> _What you are asked to do_:
Continue the passage on Prudential's with-profits surplus and regulatory capital requirements below, picking up after its final sentence on the scope of Solvency II.

> _Exercise passage_:
--*--
Unallocated surplus of with-profits
During 2007, the unallocated surplus, which represents the excess of assets over
policyholder liabilities for the Group's with-profits funds on a statutory
basis, grew from £13.6 billion at 1 January to £14.4 billion at 31 December.
This reflects an increase in the cumulative retained earnings arising on
with-profits business that have yet to be allocated to policyholders or
shareholders.
Regulatory capital requirements
Prudential is subject to the capital adequacy requirements of the Insurance
Groups Directive ('IGD') as implemented by the Financial Services Authority ('
FSA'). The IGD pertains to groups whose activities are primarily concentrated in
the insurance sector, and applies for Prudential from December 2007, following
the sale of Egg Banking during 2007. Prior to this, Prudential was required to
meet the requirements of the Financial Conglomerates Directive ('FCD'), which
applies to groups with significant cross-sector activities in insurance and
banking/investment services.
The FSA implemented the FCD by applying the sectoral rules of the largest sector
of the group. Prudential was therefore classified as an insurance conglomerate
under the FCD, and was required to focus on the capital adequacy requirements
relevant to that sector. Prudential's move from FCD to IGD during 2007,
therefore, did not have a significant impact on the Group, as the FSA's
implementation of both directives is closely aligned. In particular, from 31
December 2006 the FSA made the continuous parent solvency testing mandatory for
all insurance groups covered by the IGD. This involves the aggregating of
surplus capital held in the regulated subsidiaries, from which Group borrowings,
except those subordinated debt issues which qualify as capital, are deducted. No
credit for the benefit of diversification is allowed for under this approach.
The test is passed when this aggregate number is positive, and a negative result
at any point in time is a notifiable breach of UK regulatory requirements.
Due to the geographically diverse nature of Prudential's operations, the
application of these requirements to Prudential is complex. In particular, for
many of our Asian operations, the assets, liabilities and capital requirements
have to be recalculated based on FSA regulations as if the companies were
directly subject to FSA regulation.
The IGD surplus as at 31 December 2007 will be submitted to the FSA by 30 April
2008 but is currently estimated to be around £1.4 billion. This includes a gain
of around £0.3billion that arose during 2007 from the sale of Egg Banking plc.
The European Union ('EU') is continuing to develop a new prudential framework
for insurance companies, 'the Solvency II project' that will update the existing
life, non-life and insurance groups directives. The main aim of this framework
is to ensure the financial stability of the insurance industry and protect
policyholders through establishing solvency requirements better matched to the
true risks of the business. Like Basel 2, the new approach is expected to be
based on the concept of three pillars - minimum capital requirements,
supervisory review of firms' assessments of risk and enhanced disclosure
requirements. However, the scope is wider than Basel 2 and will cover
valuations, the treatment of insurance groups, the definition of capital and the
overall level of capital requirements.
--*--
> _Exercise data_:
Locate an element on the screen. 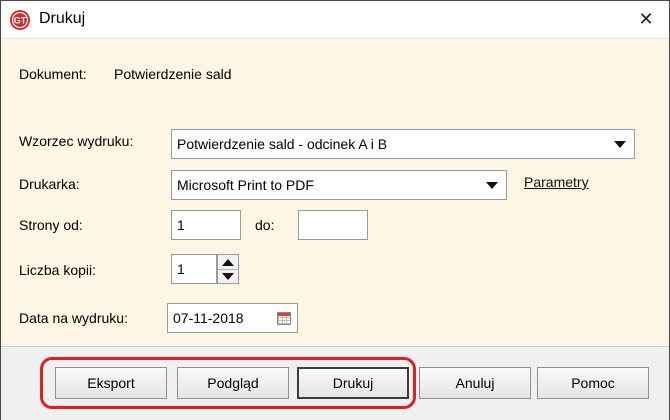 Image resolution: width=670 pixels, height=420 pixels. copies-spinner is located at coordinates (228, 269).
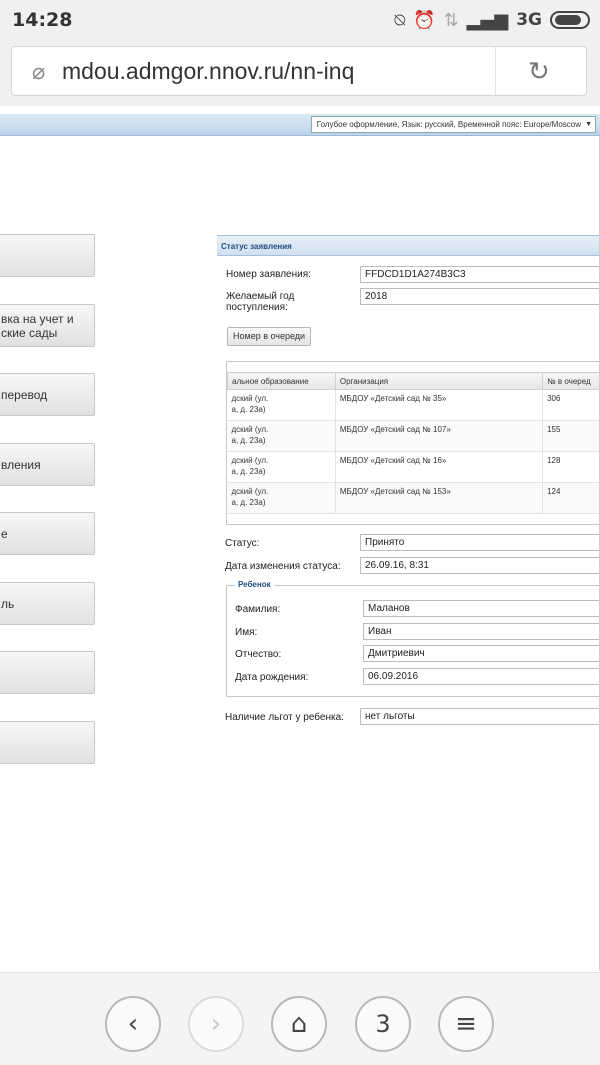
--*--
> _Task answer_:
A key aspect of Solvency II is the focus on risks and, for example, capital
requirements will be calibrated to a one year Value at Risk with a 99.5 per cent
confidence level. Companies will be encouraged to improve their risk management
processes and will be allowed to make use of internal economic capital models to
enable a better understanding of risks. The emphasis on transparency and
comparability would ensure a level playing field but not delivering this remains
one of the key risks for the project.
The European Commission ('EC') published a draft framework directive on 10 July
2007 containing high-level principles. The directive is now being reviewed by
the European Parliament and the Council of Ministers. The EC expects the
institutions to agree the Solvency II framework directive in the second half of
2008. The principles in the directive will be supplemented by implementing
measures that will be adopted by the EC and EU member states. Solvency II is
then intended to be implemented during 2012. It is important that the EU
policy makers keep up the progress to enable implementation by the suggested
date.
During 2007, the Committee of European Insurance and Occupational Pensions
Supervisors (CEIOPS) invited the EU insurance industry to participate in the
third quantitative impact study, which provided useful input for supervisors and
industry alike. The EU insurance industry will be participating in a fourth
quantitative impact study during the first half of 2008 with a view to providing
further quantitative input into the calibration of the capital requirements.
This study will include a particular focus on groups. Participation in these
exercises involves a substantive commitment and is expected to yield benefits by
providing evidence leading to a truly risk-based capital requirement.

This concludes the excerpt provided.